Without JJ, I agree with your lineup. 


My gameplan is to actually let Duncan go one-on-one ALL THE TIME. Sonics did it in Game 3 and it was successful. 

Our defense rotation is weak at best and it doesn't help that we tend "not to foul", so doubling Duncan does nothing but disturb our fragile defense. 

And double team Duncan will lead to Barry going for huge 3pt... agrrr :curse: 


Some of our starters weren't in foul trouble in the 4th quarter. We should foul hard to dare them to come in. We are just too soft on the defensive end. I mean Sonics did it to Parker/Manu. 


Adjustments will be made for game 2. I expect a win. If we lose game 2...man, we need some kinds of miracle to win this whole series. Hopefully we have Red Sox in us!!! We haven't given up and I don't see why we should. 

We just need ONE win to get our confidence back. Just ONE win. This Spurs team is far from being invincible. If anything, we suffer more mismatches 'cause of short-handed roster and no JJ.


----------



## Dissonance (Jul 21, 2004)

Kekai23 said:


> Nash
> JJ
> Marion
> Amare
> ...


Which JJ? Joe or Jim? If Joe is even plays, we should have him come off the bench for a bit, and start Jim Jackson. Having Joe and Q could lead to things off the bench. Q needs to do something though.


----------



## SPUROFTHAMOMENT (May 23, 2005)

Yeah, keep Hunter in for 30 minutes again. Let Marion keep playing the SF so Bruce Bowen can pester him like he did Ray Allen and Carmelo Anthony. Let Amare keep trying to guard Duncan so he can foul out as usual. Its funny how he picked up a quick 2 fouls in the first and Nash, Richardson, Marion and Hunter all end up in foul trouble. Guess that's how home court works out huh?


----------



## thekid (Apr 3, 2003)

Hunter was on Duncan a lot as well. I think Phoenix gets a major boost with Joe Johnson expected to come back.


----------



## jibikao (Nov 14, 2004)

SPUROFTHAMOMENT said:


> Yeah, keep Hunter in for 30 minutes again. Let Marion keep playing the SF so Bruce Bowen can pester him like he did Ray Allen and Carmelo Anthony. Let Amare keep trying to guard Duncan so he can foul out as usual. Its funny how he picked up a quick 2 fouls in the first and Nash, Richardson, Marion and Hunter all end up in foul trouble. Guess that's how home court works out huh?

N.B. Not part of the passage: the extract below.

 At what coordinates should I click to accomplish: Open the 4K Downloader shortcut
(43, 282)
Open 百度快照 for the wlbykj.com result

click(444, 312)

Now you know how much Duncan is getting away. Duncan should be in foul trouble just like Amare in the 1st quarter. He should get the 2nd foul when he leans FORWARD on Amare with his hands up. Luckily Amare could finish that shot. You can put your hands up but not leaning forward, that's a foul. And Amare certainly WILL NEVER get away with that if it's Duncan on the other end. Hell, sometimes you can't even breathe on Duncan. It's a FOUL. 

Offensively, we were good enough. Defensively, we were tired/out of focus/stupid mistakes like doubling Duncan when BARRY steps in the court. For god's sake, Barry hit 3 long 3pt at the exact SAME SPOT since our 2nd matchup. Make a freaking note on that please. Don't double team Duncan when Pop sends a shooter in!!!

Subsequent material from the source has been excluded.